Requests for removal of protected trees shall be subject to the additional permit and mitigation requirements listed in Section... if any of the following conditions exist:
(1) Tree removal would result in more than a 25 percent reduction of the tree canopy cover on the subject parcel over the most recent three-year period.
(2) The ground slope within the drip line of the protected tree exceeds:(3) Tree removal would remove midsummer shade (as defined in Section ...) from more than 700 square feet of pavement or other nonvegetated improved surface. [Example text by the authors]
15 percent for soils with a soil K value of 0.3 or greater;
20 percent for soils with a soil K value less than 0.3.
The standards may also be listed in a separate document which is referenced in the ordinance as in the following example.
Not withstanding any of the other requirements of these regulations, it shall be unlawful to remove a specimen tree without the express written permission of the County Arborist or authorized agent(s). [The decision of the the County Arborist or authorized agent(s) shall be consistent with the] Administrative standards [that] have been established by the Director of the Department of Environment and Community Development for the identification, preservation and protection of specimen trees.
[Fulton Co, GA: Tree Preservation Ordinance Sec. I.V.C]
Most individual tree protection provisions are poorly suited to protecting groups or stands of trees because they lack performance standards that adequately account for the cumulative effect of tree loss. Evaluations are normally made on a tree-by-tree basis in individual tree protection provisions. If we look at any single tree closely enough, it is usually possible to find some reason to permit its removal - it may be relatively small, or in less than perfect condition, or located in an inconvenient portion of the parcel. By focusing on each individual tree, a heritage tree provision can allow a landowner or developer to "divide and conquer" a stand of trees, sometimes reducing a functional stand to one or two token heritage trees. Better protection of tree resources in wooded or forested areas can generally be achieved by utilizing strategies discussed under provision 32.
Permit process requirements. Permit applicants are normally required to provide the information necessary to decide if the proposed action meets the established standards for approval. Depending upon the criteria used to judge tree removal applications, this may include plot maps, data on tree size and condition, and the anticipated visual or environmental effects of removal. As a general rule, the information required should be limited to that which is needed to determine whether the permit should be granted and what mitigation (if any) should be required to offset the impacts of a permitted action. Many cities have standard forms listing the types of information to be submitted. Some communities exempt their municipal departments from the permit process, although this is not the case in the following example. Requiring city departments to meet the same requirements as private property owners assures more uniform implementation, and may provide beneficial public relations value as well.

# [Assignment]
Write out the tree protection text from "Requests for removal" to "recent three-year period.". Use only the tree protection text as your source.

# [Entries shown]

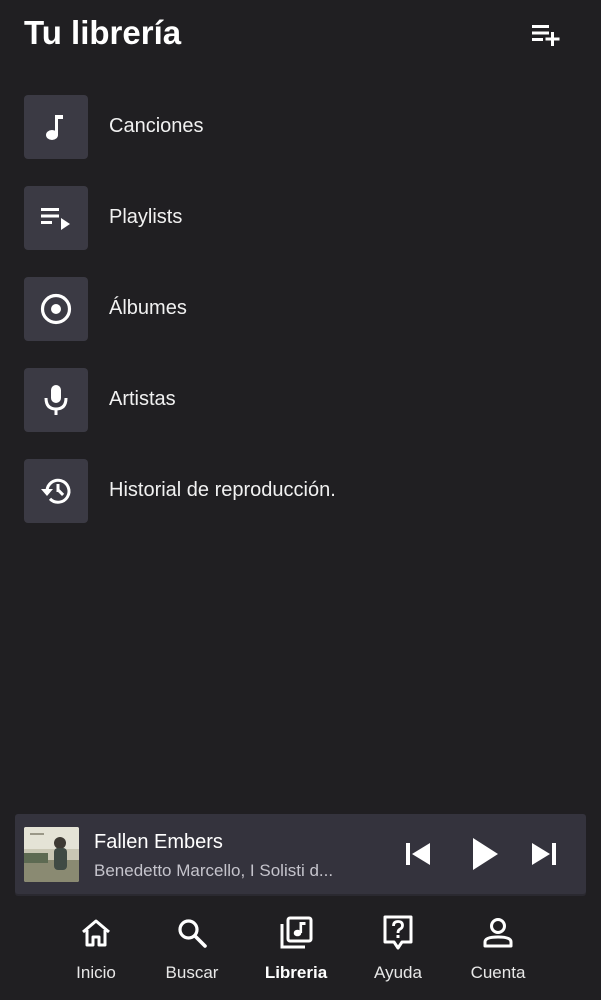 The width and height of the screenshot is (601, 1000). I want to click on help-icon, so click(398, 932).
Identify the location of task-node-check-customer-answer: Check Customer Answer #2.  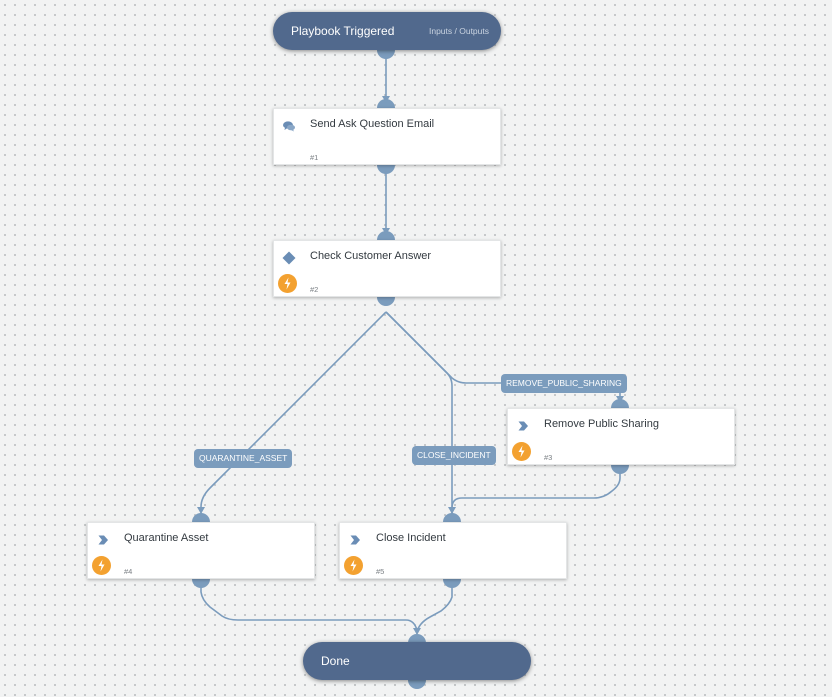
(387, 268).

* * *

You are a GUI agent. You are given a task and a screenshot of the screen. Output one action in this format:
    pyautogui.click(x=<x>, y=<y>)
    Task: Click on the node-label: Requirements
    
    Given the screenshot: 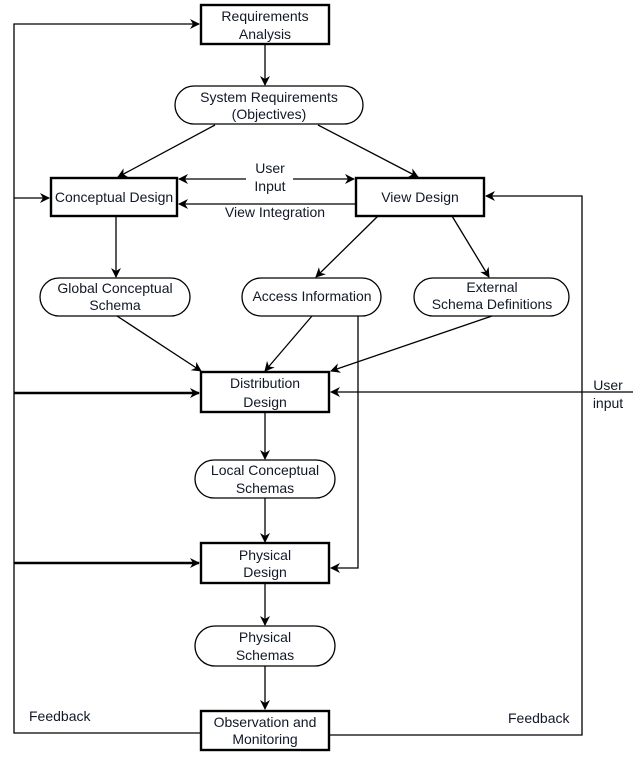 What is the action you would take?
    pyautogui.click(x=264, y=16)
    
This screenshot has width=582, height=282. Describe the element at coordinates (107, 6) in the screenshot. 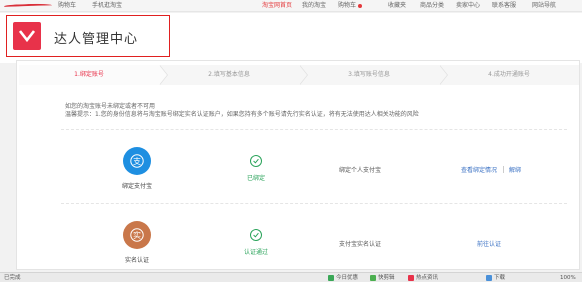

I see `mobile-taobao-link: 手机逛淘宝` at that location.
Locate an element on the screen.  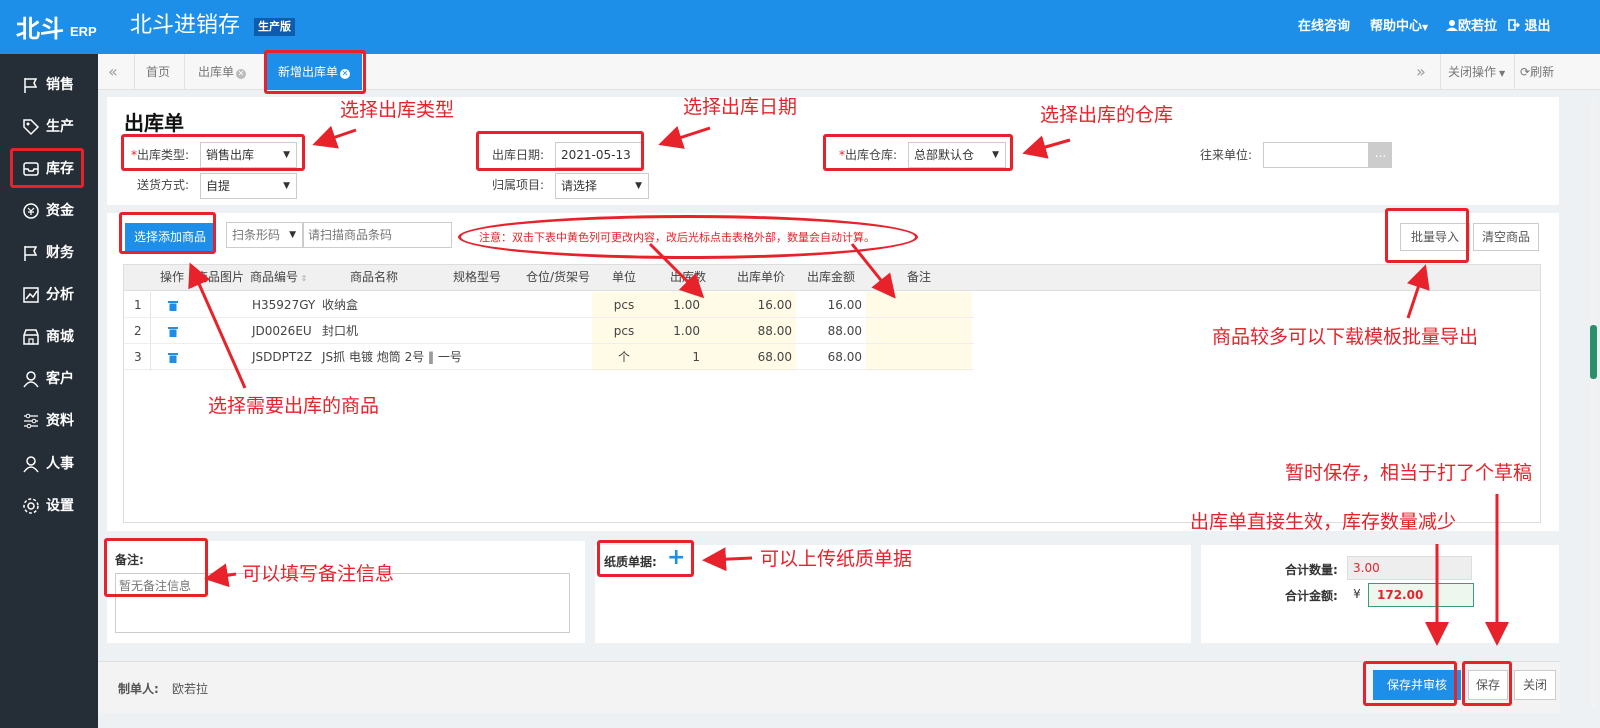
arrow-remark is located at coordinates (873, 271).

# [Your response]
Requests for removal of protected trees shall be subject to the additional permit and mitigation requirements listed in Section... if any of the following conditions exist:
(1) Tree removal would result in more than a 25 percent reduction of the tree canopy cover on the subject parcel over the most recent three-year period.